Wat Hümmels betreft zouden ook ambtenaren en wethouders een grotere rol kunnen spelen, door raadsleden actief uit te nodigen voor werkbezoeken en informatiesessies. “Zij moeten raadsleden gedurende het hele traject informeren, niet alleen op de momenten dat het voor de besluitvorming belangrijk is.” Op die manier kunnen raadsleden goed geïnformeerd beslissingen nemen en ook gesprekken met bewoners voeren.
Voor raadsleden die zelf ook een initiatiefgroep met collega’s uit de regio willen oprichten, heeft Hümmels vier tips.
Het was bij de voorbereidingen voor de Regionale Energiestrategie in 2019 dat toenmalig Almeloos raadslid Monique van Saane constateerde dat gemeenteraadsleden nauwelijks wisten wat er speelde rond dat onderwerp. Met een collega uit Losser richtte ze de Initiatiefgroep RES Twente op. Met als doel om raadsleden te informeren, met elkaar te verbinden en te zorgen dat zij kunnen monitoren en sturen op de manier waarop de besluitvorming over de RES tot stand komt.

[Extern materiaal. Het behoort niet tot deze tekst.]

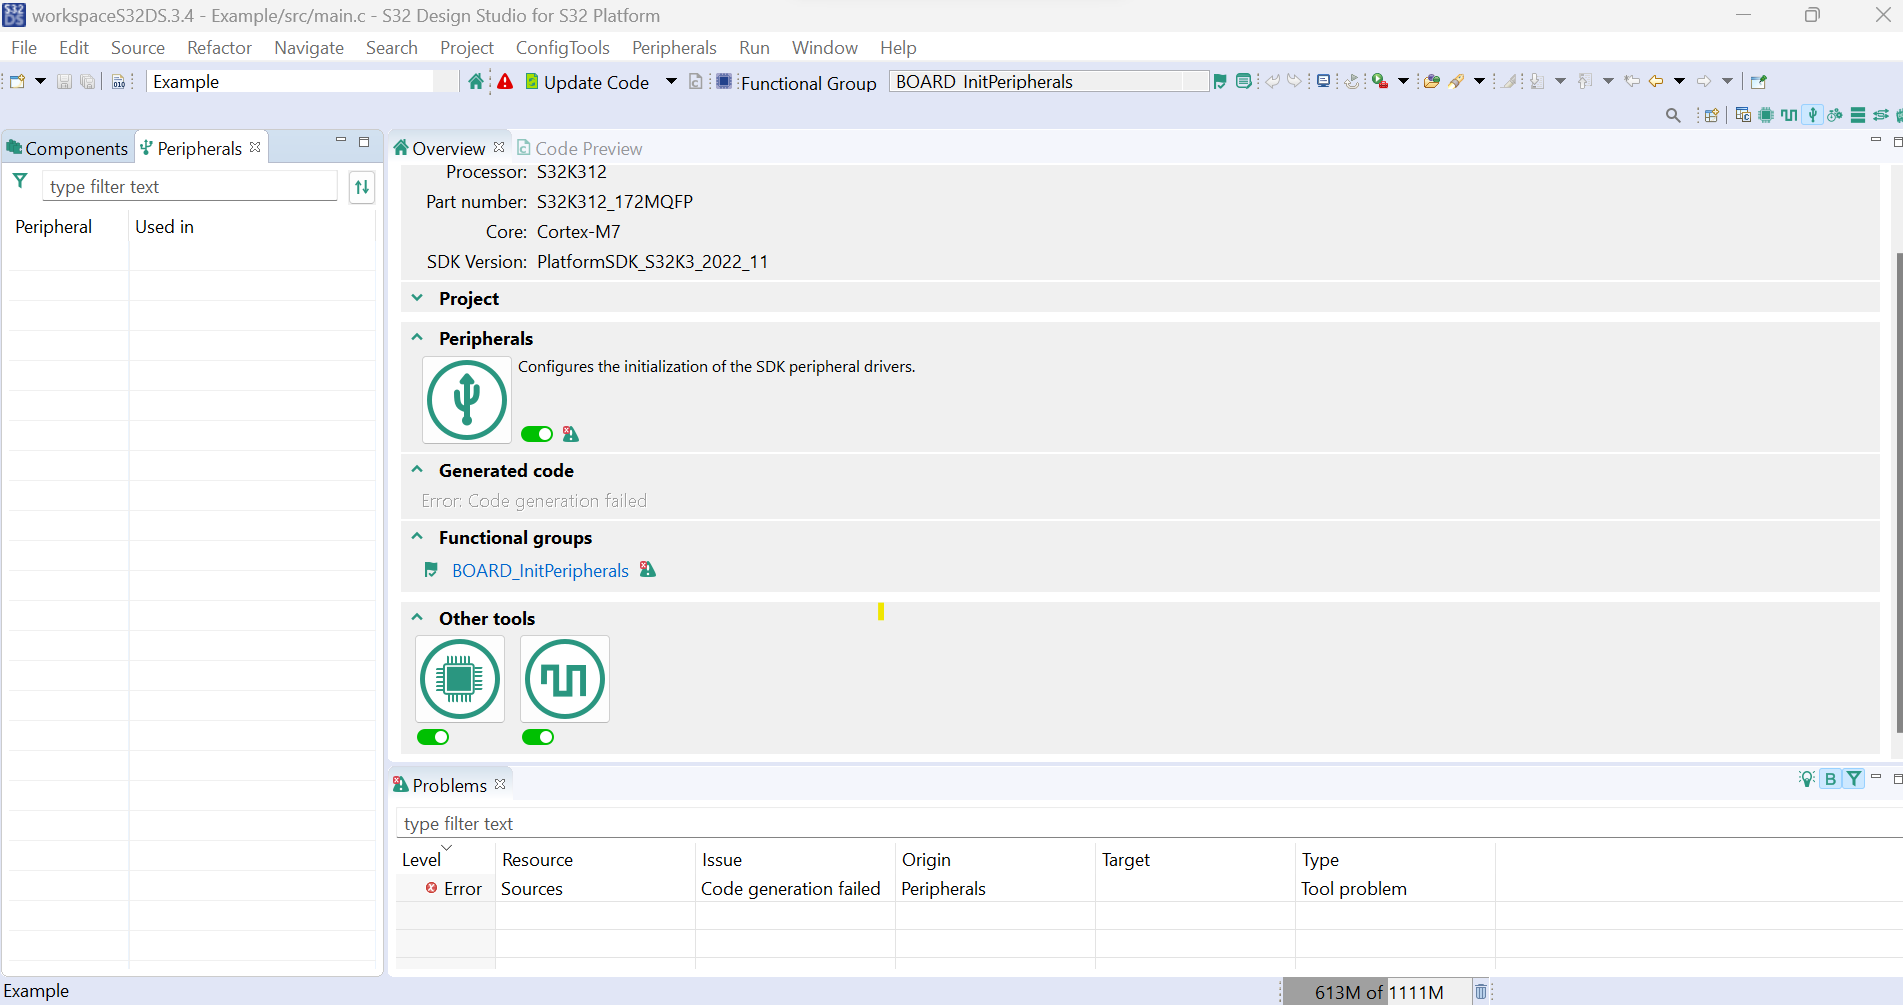Click the warning icon beside BOARD_InitPeripherals
Image resolution: width=1903 pixels, height=1005 pixels.
pyautogui.click(x=648, y=570)
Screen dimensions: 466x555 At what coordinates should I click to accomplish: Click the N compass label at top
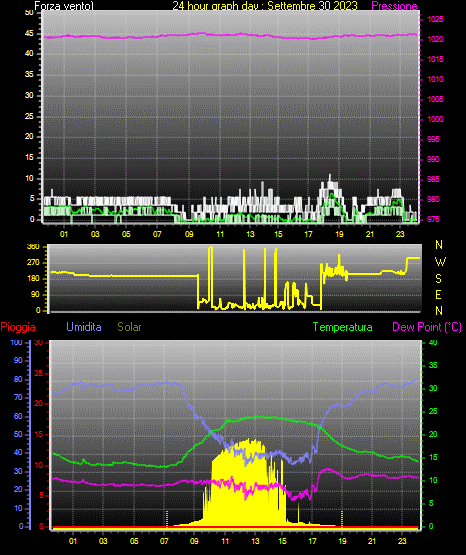(439, 245)
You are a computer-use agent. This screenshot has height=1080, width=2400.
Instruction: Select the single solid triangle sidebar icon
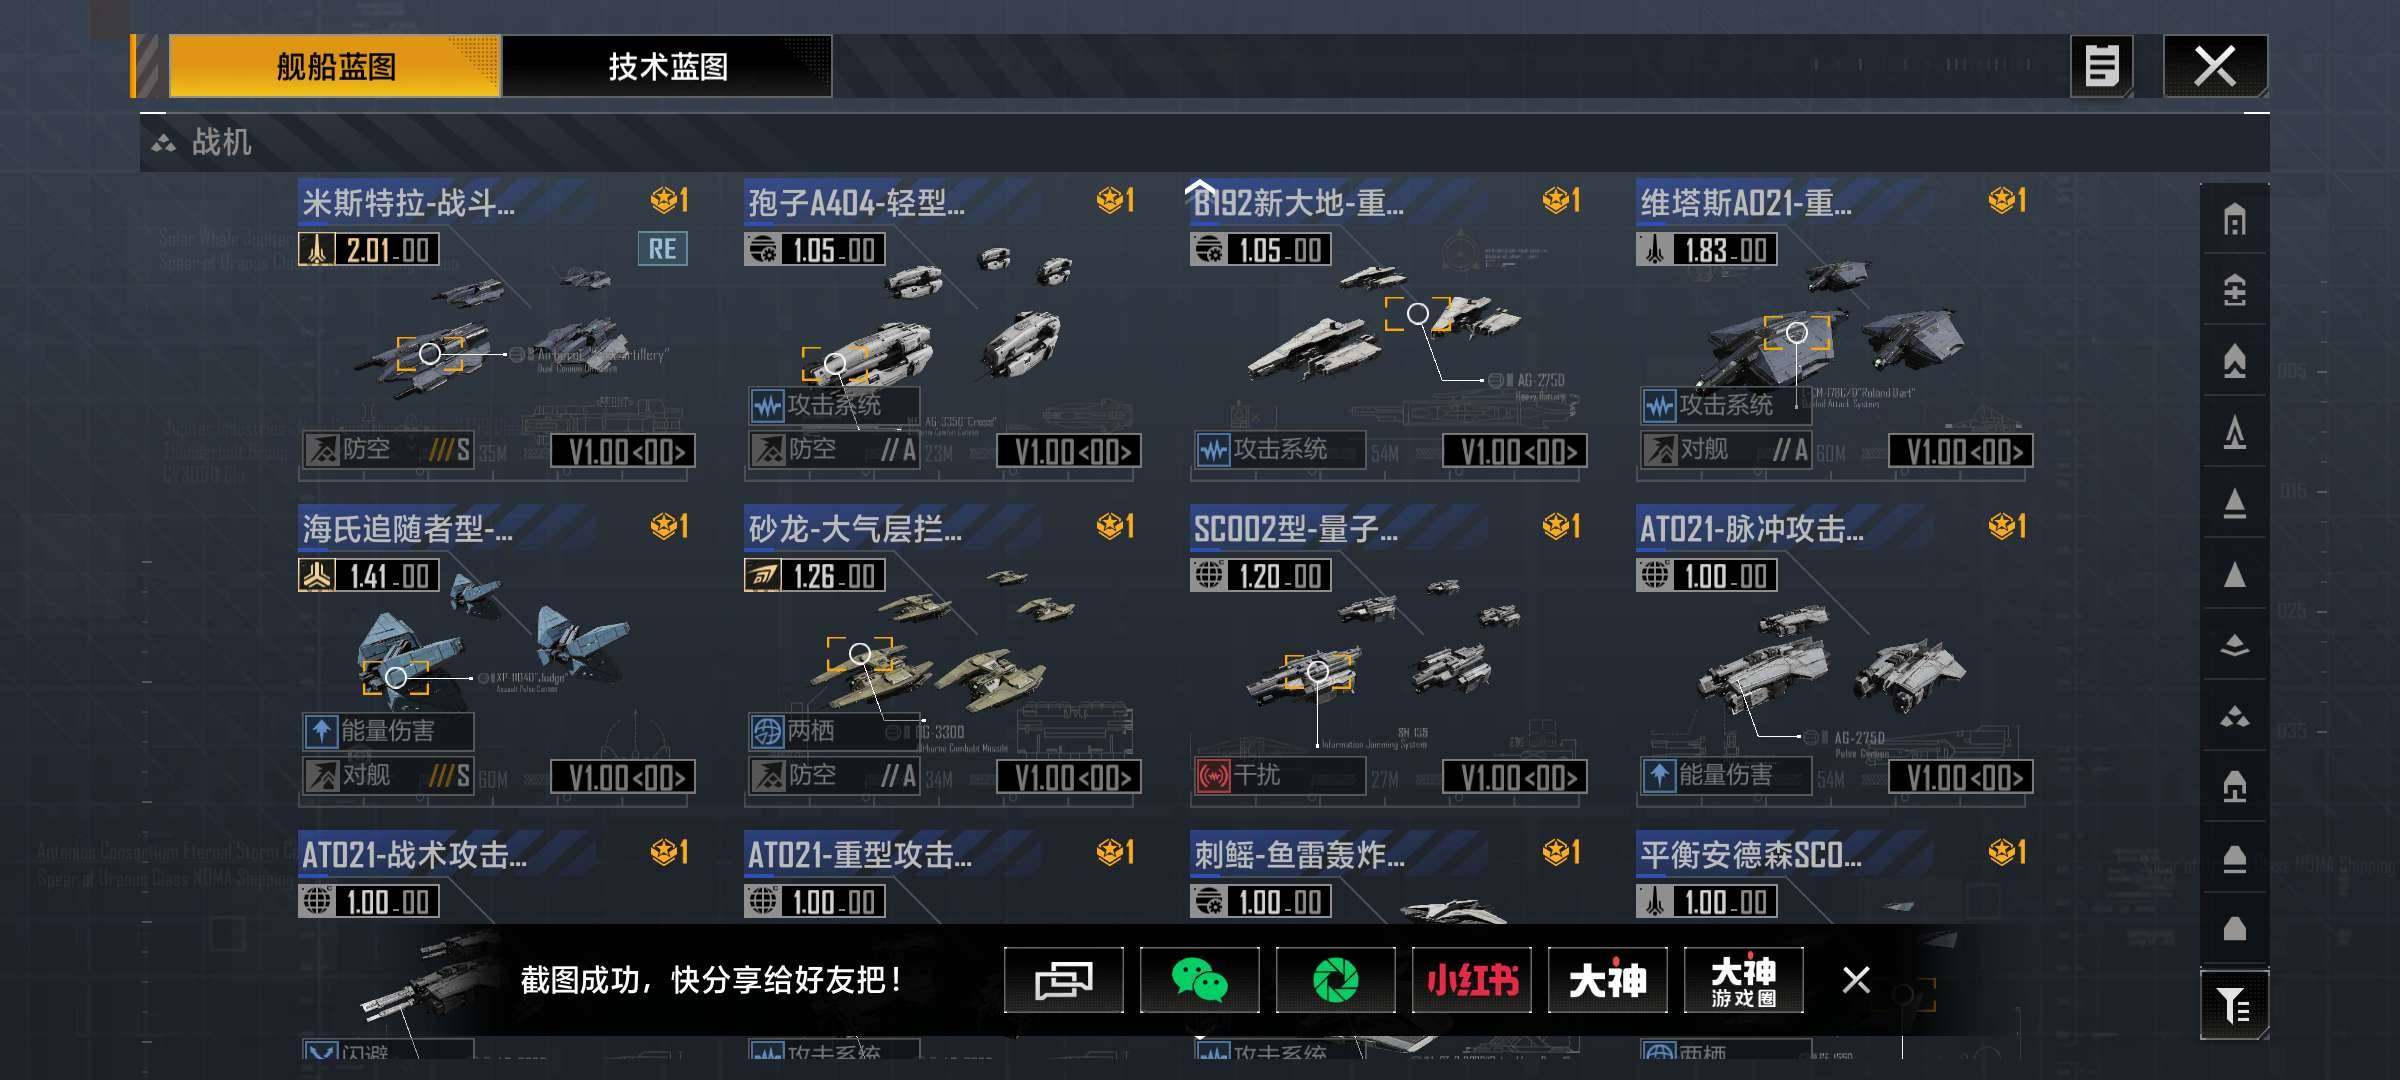2234,575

Wanneer je als raadslid pas in actie komt zodra boze bewoners protesteren tegen een windmolenvergunning, ben je te laat. Je moet vanaf het begin betrokken zijn, vindt Van Saane, maar als iedereen dat op zijn eigen eiland doet, schiet het met de regionale afstemming niet op. Andere raadsleden deelden deze mening: er meldden zich vertegenwoordigers uit bijna alle gemeenten aan, die ‘linking pin’ zijn tussen hun eigen gemeenteraad en hun regionale collega’s in de Twentse initiatiefgroep.
De initiatiefgroep ontwikkelde een laagdrempelige werkwijze, zegt Van Saane, met wekelijkse online overleggen. “We hadden geen kantoor of secretariaat en we werkten niet met notulen en mail. We deelden informatie snel via googledocs en in een actieve whatsappgroep. Op die manier hebben we veel bereikt.”
De groep organiseerde onder andere bijeenkomsten in de gemeenteraden, richtte een motiebank op en adviseerde over de besluitvorming. Na vaststelling van de RES 1.0 is de initiatiefgroep voortgezet om kennisuitwisseling tussen de volksvertegenwoordigers te faciliteren in het vervolg van de energietransitie.